ACTION ITEM.
Print, word for word, the section of the exhibition response starting with "A plinth stands" and going on through "of male praise.".

NEW BALANCE

NEW BALANCE: Spiralling as Preventive Measure
A Response to Ill-invited Recent Criticism on the Occasion of Gering Lavesson’s New Balance, 15th of July 2011.

The Never Ending Story (1984)

There are recurring patterns in life whose meaning remain beyond us or at the horizon of our understanding. Forces and balances in our world manifest themselves in seemingly coincidental effects having no discernible connections. Nevertheless there was clearly a full moon on the opening night of up-and-coming artist Gering Lavesson’s exhibition New Balance at Flute Douce. We could dwell on biological tides and gravitational pulls, but as long as the mood remains cheerful and bright, let’s say a few things about depressions and lows. Speaking in a lower tone of voice but without whispering.

A plinth stands erect, what is spiralling from it? A desperate projection. Next to it a pair of skis in v-brake formation. A pathetic pyramid of neon coloured weights and six soft socks spinning endlessly. Josh Johnson arrived from Greece having punched the bronze card in every morning for a week. Is he from LA? His movements are spiralling and lack a crescendo, outside the progressive murmur of male praise.

The young crowd stands erect in attention like telegraph poles in a swamp. There is an air of generosity over the scene, like one we would expect on the night of the decision to save the last forest from perishing. What stands erect? To stand erect is to leave what is below and behind, get in touch with what is above and in front, in order to come back and take control of the swamp. Depression is a swamp, you spin slower, still trying to erect telegraph poles in the sludge.

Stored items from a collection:
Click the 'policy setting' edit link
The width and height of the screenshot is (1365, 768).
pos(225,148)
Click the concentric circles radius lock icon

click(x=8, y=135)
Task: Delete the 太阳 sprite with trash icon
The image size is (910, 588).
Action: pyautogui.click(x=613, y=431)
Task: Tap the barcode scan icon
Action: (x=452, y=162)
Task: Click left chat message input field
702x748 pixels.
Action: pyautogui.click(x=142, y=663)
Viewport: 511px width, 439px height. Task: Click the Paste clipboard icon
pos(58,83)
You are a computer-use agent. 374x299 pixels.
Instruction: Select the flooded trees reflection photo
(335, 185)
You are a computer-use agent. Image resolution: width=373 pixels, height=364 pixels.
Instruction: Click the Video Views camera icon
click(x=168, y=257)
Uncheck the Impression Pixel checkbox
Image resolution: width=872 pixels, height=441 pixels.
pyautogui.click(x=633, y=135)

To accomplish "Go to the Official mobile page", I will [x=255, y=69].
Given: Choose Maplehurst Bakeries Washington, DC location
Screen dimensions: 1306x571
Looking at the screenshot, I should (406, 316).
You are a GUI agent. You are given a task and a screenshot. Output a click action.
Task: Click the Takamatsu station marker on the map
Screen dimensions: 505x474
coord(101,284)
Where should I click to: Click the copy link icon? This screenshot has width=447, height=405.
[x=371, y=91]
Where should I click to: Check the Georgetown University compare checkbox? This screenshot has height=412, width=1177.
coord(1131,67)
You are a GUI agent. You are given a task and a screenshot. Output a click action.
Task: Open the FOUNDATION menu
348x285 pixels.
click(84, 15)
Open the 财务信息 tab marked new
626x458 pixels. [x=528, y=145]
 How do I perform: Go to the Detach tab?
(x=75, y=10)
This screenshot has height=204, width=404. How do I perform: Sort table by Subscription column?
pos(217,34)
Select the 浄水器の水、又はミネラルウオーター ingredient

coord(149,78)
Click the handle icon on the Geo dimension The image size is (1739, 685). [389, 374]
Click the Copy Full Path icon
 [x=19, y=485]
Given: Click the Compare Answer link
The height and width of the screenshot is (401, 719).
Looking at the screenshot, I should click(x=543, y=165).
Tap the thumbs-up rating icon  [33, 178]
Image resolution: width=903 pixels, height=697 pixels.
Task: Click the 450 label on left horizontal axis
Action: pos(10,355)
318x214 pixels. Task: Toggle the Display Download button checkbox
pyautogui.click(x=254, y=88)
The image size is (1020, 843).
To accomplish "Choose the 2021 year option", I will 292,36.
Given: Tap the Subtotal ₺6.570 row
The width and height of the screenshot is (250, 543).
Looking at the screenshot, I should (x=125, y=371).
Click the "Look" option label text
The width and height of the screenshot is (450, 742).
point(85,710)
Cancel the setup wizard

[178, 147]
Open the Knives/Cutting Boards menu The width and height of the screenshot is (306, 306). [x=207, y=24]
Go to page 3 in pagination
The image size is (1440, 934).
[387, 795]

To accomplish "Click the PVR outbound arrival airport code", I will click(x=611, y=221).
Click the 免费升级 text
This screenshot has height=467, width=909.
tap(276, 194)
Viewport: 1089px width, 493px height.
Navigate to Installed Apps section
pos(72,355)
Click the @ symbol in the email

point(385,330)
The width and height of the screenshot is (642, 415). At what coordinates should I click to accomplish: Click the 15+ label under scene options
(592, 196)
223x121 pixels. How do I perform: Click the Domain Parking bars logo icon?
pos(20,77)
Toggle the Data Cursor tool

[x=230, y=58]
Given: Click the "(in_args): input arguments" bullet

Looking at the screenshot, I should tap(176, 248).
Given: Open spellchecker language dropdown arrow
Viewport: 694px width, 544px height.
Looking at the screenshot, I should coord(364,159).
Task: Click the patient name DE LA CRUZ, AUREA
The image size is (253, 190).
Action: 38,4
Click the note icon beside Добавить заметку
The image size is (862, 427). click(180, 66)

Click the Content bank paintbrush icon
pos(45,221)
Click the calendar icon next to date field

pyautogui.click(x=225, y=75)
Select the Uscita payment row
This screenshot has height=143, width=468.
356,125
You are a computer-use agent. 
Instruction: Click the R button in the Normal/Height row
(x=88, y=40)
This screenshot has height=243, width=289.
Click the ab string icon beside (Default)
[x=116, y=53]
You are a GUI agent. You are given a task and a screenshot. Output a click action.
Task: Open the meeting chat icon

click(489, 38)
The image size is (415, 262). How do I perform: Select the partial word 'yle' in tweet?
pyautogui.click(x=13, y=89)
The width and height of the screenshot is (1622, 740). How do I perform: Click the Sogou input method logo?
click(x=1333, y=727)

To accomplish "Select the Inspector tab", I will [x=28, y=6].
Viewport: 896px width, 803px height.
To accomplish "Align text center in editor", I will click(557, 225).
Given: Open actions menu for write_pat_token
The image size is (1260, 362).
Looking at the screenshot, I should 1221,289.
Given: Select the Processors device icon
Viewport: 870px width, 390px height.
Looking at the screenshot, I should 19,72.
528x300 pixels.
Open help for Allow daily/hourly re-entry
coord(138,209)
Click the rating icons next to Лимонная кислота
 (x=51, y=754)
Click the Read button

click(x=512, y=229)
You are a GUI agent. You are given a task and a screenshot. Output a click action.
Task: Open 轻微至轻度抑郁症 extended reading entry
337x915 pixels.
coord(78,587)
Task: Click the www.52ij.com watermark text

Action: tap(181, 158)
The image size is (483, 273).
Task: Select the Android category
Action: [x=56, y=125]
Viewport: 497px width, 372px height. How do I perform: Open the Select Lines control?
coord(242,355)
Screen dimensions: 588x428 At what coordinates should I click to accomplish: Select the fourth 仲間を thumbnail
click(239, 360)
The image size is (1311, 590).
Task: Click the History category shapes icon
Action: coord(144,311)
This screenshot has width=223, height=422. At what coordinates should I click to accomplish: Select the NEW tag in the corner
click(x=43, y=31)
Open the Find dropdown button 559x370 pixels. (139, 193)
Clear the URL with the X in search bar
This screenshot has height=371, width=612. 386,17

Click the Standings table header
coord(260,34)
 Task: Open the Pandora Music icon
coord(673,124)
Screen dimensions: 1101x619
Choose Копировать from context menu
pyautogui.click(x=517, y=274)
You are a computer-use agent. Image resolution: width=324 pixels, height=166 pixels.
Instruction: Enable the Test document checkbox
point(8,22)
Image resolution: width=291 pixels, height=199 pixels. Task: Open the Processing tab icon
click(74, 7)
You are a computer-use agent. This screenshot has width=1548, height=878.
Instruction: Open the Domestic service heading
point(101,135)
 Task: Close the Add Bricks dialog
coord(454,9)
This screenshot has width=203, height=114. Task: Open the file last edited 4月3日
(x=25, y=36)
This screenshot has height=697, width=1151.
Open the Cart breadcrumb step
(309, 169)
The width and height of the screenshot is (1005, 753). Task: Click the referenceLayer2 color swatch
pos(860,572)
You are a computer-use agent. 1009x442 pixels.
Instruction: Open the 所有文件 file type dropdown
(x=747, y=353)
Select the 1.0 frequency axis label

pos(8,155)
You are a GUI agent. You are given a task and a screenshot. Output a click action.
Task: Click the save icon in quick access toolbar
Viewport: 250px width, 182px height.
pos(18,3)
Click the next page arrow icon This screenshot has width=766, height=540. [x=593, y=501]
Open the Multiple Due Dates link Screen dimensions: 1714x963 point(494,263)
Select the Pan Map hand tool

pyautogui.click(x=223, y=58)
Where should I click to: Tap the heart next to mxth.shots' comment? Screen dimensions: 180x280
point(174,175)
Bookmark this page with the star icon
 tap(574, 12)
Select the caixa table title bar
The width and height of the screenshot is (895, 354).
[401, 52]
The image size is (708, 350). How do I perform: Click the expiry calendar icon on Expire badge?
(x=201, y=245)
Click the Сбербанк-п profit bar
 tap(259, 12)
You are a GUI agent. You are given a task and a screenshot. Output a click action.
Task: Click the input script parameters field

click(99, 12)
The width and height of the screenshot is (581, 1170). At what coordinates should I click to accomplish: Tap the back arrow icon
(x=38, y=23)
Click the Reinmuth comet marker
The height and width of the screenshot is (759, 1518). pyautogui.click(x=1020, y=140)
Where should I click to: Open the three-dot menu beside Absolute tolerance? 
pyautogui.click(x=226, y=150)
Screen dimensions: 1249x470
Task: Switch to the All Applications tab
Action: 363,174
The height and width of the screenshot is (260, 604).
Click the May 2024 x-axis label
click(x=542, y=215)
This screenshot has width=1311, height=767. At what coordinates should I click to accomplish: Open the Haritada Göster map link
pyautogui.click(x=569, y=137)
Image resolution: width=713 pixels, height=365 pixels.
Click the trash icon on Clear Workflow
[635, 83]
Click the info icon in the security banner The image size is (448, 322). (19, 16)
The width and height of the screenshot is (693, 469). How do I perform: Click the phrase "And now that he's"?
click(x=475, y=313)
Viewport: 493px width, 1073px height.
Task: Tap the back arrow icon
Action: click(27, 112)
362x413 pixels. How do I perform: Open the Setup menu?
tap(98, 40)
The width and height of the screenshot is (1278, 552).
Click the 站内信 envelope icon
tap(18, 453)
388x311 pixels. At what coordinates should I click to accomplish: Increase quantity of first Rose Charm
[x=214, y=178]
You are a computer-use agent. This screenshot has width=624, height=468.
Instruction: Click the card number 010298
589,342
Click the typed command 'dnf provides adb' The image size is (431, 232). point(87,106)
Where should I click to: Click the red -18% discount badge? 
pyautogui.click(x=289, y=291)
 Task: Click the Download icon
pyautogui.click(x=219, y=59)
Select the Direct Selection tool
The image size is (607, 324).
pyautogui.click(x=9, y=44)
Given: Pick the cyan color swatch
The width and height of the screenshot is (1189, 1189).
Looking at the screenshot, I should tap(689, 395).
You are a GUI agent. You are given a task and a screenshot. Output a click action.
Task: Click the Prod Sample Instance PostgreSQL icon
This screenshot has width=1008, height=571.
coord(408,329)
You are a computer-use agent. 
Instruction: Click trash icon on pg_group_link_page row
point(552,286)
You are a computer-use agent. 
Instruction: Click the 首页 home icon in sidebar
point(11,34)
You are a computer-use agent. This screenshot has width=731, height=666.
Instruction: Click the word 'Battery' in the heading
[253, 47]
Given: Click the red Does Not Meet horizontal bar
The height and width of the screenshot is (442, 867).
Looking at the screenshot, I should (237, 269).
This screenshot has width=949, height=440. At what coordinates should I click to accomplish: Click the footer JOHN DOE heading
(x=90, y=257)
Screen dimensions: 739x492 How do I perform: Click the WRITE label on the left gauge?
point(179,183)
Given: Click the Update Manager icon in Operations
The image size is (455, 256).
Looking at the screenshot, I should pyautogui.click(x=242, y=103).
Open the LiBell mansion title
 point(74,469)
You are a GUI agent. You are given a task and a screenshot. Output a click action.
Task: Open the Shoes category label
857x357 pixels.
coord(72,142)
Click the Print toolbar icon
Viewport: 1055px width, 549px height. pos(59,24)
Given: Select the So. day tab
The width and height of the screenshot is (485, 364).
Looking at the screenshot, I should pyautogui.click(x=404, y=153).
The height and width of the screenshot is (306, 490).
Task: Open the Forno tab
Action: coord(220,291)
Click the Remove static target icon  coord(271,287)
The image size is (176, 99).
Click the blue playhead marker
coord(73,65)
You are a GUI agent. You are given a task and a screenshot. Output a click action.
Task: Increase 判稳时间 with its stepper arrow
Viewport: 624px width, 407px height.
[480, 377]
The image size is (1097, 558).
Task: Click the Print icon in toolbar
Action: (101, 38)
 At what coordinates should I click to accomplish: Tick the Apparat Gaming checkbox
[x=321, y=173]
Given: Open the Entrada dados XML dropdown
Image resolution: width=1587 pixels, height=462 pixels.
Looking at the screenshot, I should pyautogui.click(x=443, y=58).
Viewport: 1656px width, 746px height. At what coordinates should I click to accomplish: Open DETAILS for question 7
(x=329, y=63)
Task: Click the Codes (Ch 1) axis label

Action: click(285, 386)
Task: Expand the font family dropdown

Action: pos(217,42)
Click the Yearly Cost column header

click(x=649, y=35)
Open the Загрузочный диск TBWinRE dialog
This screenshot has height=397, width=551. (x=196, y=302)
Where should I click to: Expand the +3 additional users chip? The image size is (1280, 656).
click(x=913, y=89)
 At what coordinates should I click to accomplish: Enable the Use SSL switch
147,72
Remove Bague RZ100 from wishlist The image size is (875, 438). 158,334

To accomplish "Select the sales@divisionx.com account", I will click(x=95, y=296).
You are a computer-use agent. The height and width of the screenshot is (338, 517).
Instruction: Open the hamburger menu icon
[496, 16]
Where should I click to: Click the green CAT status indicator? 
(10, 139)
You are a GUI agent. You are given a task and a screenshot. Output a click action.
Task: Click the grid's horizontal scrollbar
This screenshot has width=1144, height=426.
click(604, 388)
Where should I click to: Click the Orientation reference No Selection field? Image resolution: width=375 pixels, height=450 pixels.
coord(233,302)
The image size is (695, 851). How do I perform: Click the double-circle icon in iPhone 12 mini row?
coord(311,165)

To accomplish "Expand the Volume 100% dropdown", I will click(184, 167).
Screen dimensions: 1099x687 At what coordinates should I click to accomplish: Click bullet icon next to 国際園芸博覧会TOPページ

EXPECTED OUTPUT.
A plinth stands erect, what is spiralling from it? A desperate projection. Next to it a pair of skis in v-brake formation. A pathetic pyramid of neon coloured weights and six soft socks spinning endlessly. Josh Johnson arrived from Greece having punched the bronze card in every morning for a week. Is he from LA? His movements are spiralling and lack a crescendo, outside the progressive murmur of male praise.